Appreciating, understanding and modelling the construct, and the changing dynamics of the construct is what risk management should be about for long term asset liability modelling and management. A large boat’s future trajectory is partly determined by the past and the present, at all points in time, and so it is with an economy, and because of this, a market and a market’s prices.
Some feel that they can react, or predict the data points, because if you want to beat the market at all points in time, then you need to predict with reasonable accuracy the variation of the distribution of data points around the fundamental trend direction and the market`s reaction to those data points.
Assessing the fundamental risks to return and the fundamental direction of return is a much more constrained process, and not one which you can trade around, but it is one which I feel asset/liability portfolio managers need to be focussed on. The past and the present (the structure and their reverberating dynamics) weigh heavily on the future, and especially so on the near future.

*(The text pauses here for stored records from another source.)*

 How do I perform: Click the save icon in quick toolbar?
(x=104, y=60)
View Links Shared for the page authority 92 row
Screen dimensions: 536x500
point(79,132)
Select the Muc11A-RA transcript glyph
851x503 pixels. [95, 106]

The greater the imbalances, the further out the near future and the more dependent the near future outcome on the past and present dynamics.
And so, while we need to analyse data, we need to analyse it within a context that relates it to the past and the present dynamics as well as perceptible marginal developing dynamics (change and the future). When markets and economies are structurally imbalanced, to extremes, the past and the present more greatly impact the direction of the fundamentals, and hence risks and returns.

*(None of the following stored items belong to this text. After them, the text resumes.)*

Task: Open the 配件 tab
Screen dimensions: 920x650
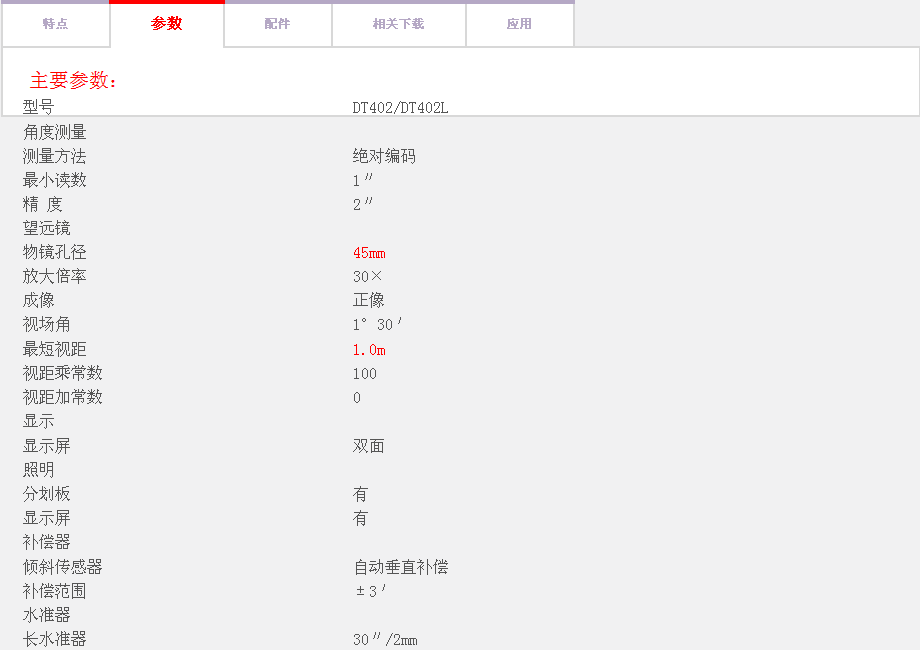Action: [x=278, y=24]
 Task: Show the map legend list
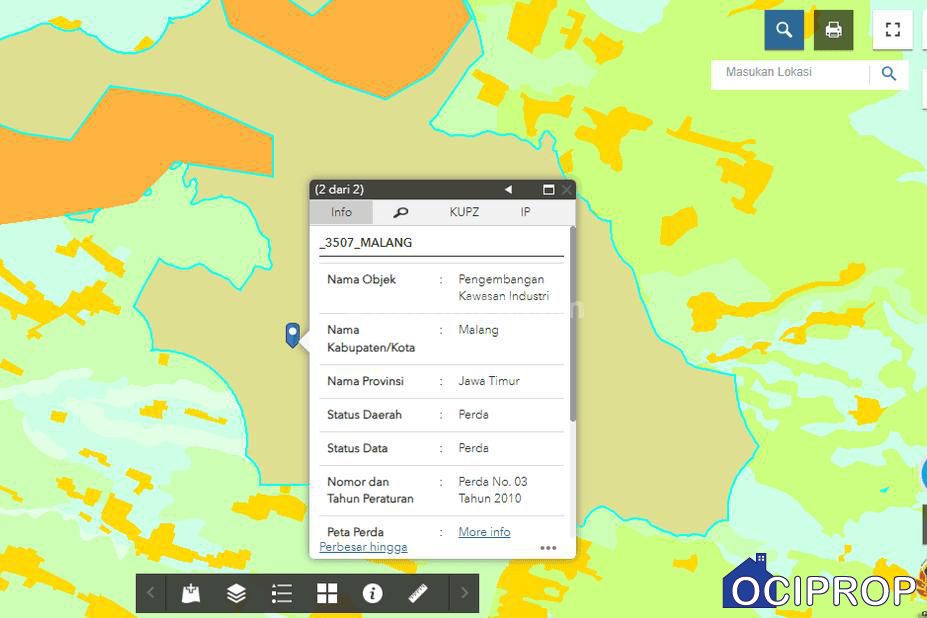click(282, 593)
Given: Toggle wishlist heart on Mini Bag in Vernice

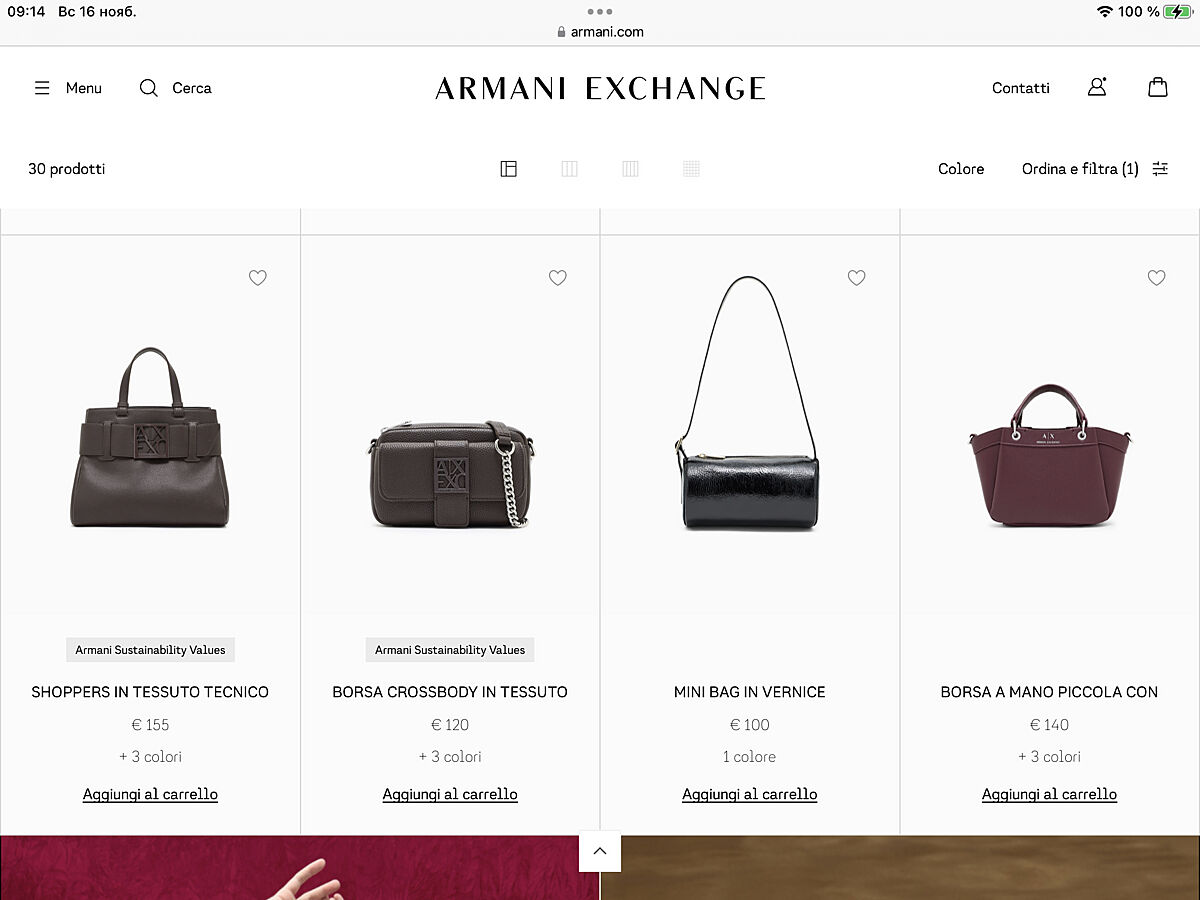Looking at the screenshot, I should pyautogui.click(x=857, y=278).
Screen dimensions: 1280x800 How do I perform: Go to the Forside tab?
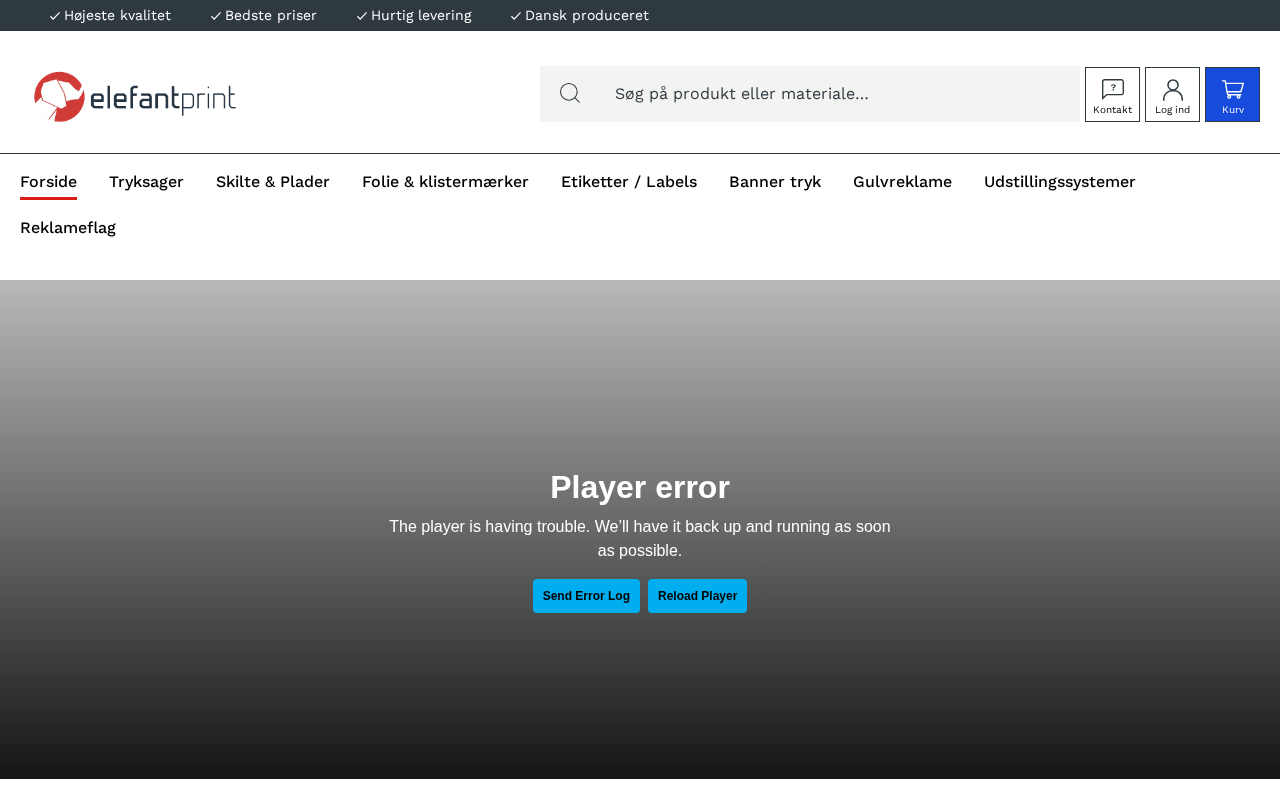[48, 182]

Portfolio management, at least on the private client side, is still insufficiently focussed on fundamental risk management, and I am not talking about complex derivatives, expensive options management, or a rigid inflexible product, but a simple yet comprehensive construct that incorporates the fundamental risk/return paradigm into structure, planning and management. I know many may say that the events of the last decade or more were incapable of being forecast, but I would disagree and argue that the asset price and economic risks were clear as they were built up, and this clarity should have been brought into portfolio risk/return modelling, and hence structure and management.

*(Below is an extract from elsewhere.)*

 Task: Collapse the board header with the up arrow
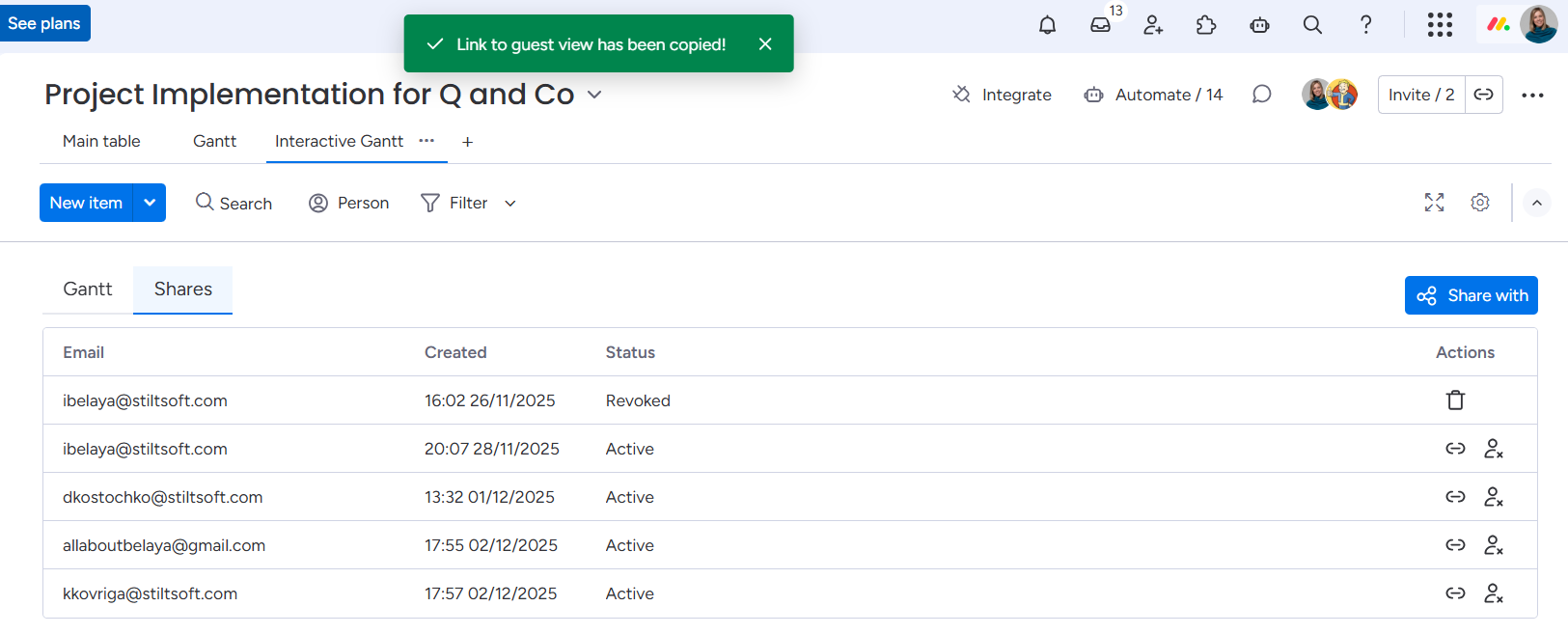click(1537, 203)
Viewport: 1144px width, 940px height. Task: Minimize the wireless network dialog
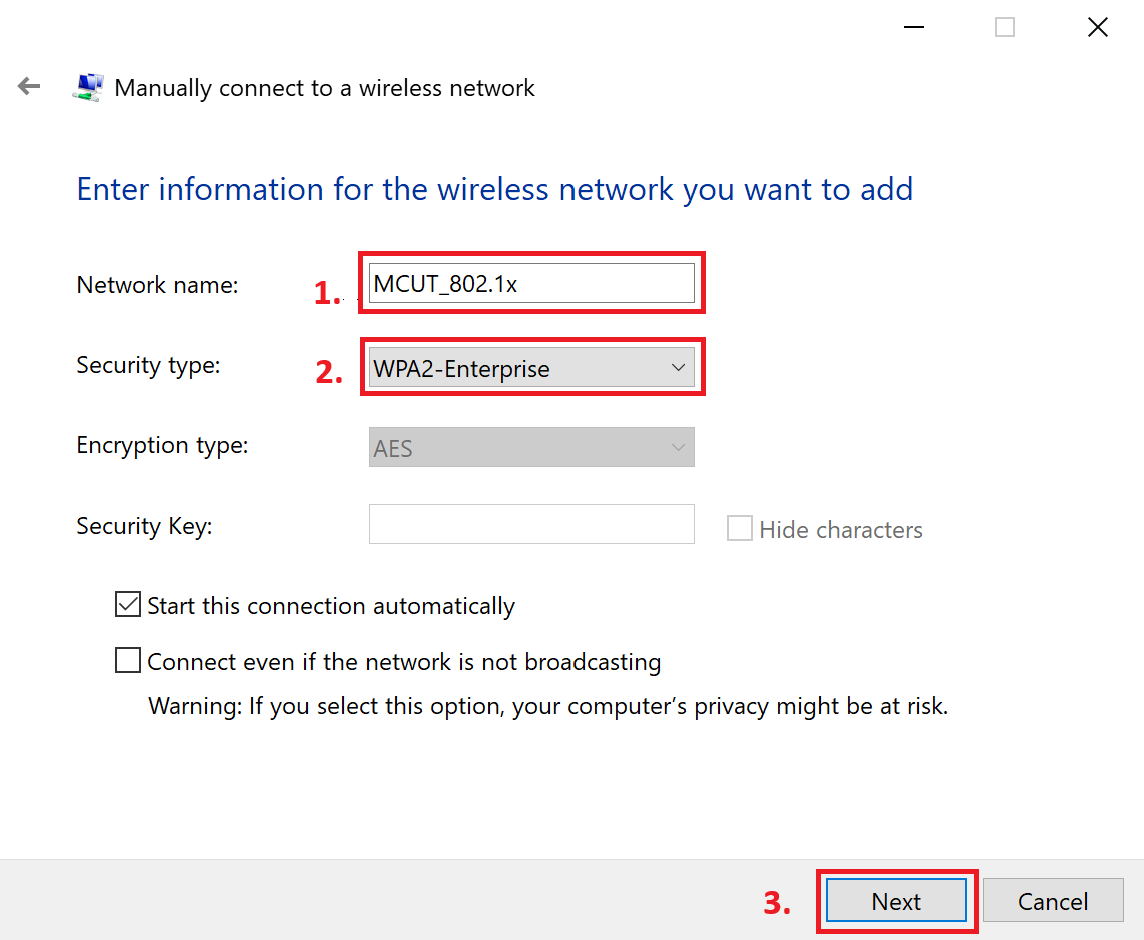tap(914, 28)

The high fees and costs of portfolio management in a low return, high risk environment represent one aspect of the failure of the financial services industry to manage fundamental risk: these high costs are a) the product in many instances of barriers to competition and innovation, and b) the failure to institute systems and processes that can manage the complexity of constructing, planning and managing the complex interactions of the client needs and assets, risk preferences and market and economic dynamics.
There are many who have covered one element of the equation, through the use of low cost indexed investments, but who a) still charge relatively high service costs that mitigate the benefits of the lower cost asset allocation vehicles and b) have rudimentary and insufficient risk management systems in place to construct plan and manage the relationship between assets and liabilities over time in varying risk/return environments.
We have portfolio constructs that can manage risk and return in a general equilibrium model, where data points are random and independent, but not an accepted construct that can manage out of equilibrium risks and the relationships between these risks, portfolio structure and time.
Risk management needs to be proactive both in terms of structure and in terms of risk and return assumptions that cover the dynamic structural economic and market risks. Change, or what we call uncertainty around the outcome for a given paradigm is what the structure adjusts to over time, positively in the case of a better outcome, and negatively in terms of a worse outcome. But because risk management should be focussed on the downside risks, adjustments to better than expected should be the more probable outcome, in the sense that that risk management should be exposed to positive surprises as opposed to negative surprises.
Much of today’s risk management has come in the form of expensive and complex products, and/or derivatives that can either be expensive (options) or neutral to positive surprises (futures), that are designed to serve the present as opposed to the future without regard a) for the impact of cost on ALM outcome and b) for the simpler and cost effective structural solution.
Structural risk management solutions, those that manage risk by incorporating risk into modelling of risk and return, and by adjusting, at the margin, the allocation of assets given the underlying fundamentals, are cheaper, more robust and long lasting. But this also requires a disproving, dispassionate distance from the daily machinations of the market. Trying to maximise point in time risk and return should not be the objective: focus should be on the structure, and the smoothed longer term outcome predicated on the major and not the marginal risks.
The lack of what I call long term asset liability modelling, that is the analytical process of observing, by modelling, the impact of asset risk and return over time relative to market and economic risks for a given liability profile, is preventing the development of portfolio management within an asset liability context. This dearth of robust risk/return modelling overly focuses risk management on the present data point and on short term product/derivative driven solutions. Too much risk management is based on MPT simplifying assumptions, or rather a certain expected risk, return and correlation, and a certain distribution of all three within uncertainty over the path of the actual risk, return and correlation.
Indeed, part of the financial crisis has been driven by the belief that risks can be hedged and the consequent build up of this risk in the financial sector via the rather lucrative business of selling such such insurance (of course, until a crisis hits). Modern portfolio theory is bunk as far as cost effective risk management, in out of equilibrium situations, over time is concerned.
As I have said before, proper risk management would provide greater stability to asset prices by forcing market participants to more effectively assess the demand/supply dynamics of economic and market relationships. I also think it is difficult to be a rational investor in an out of equilibrium world while believing that prices are random, independent and that market prices not only equate demand and supply but properly price the economic and the market risks. A rational investor would look to manage the risks of an out of equilibrium world, and minimise their dependency on data points and point in time market movements……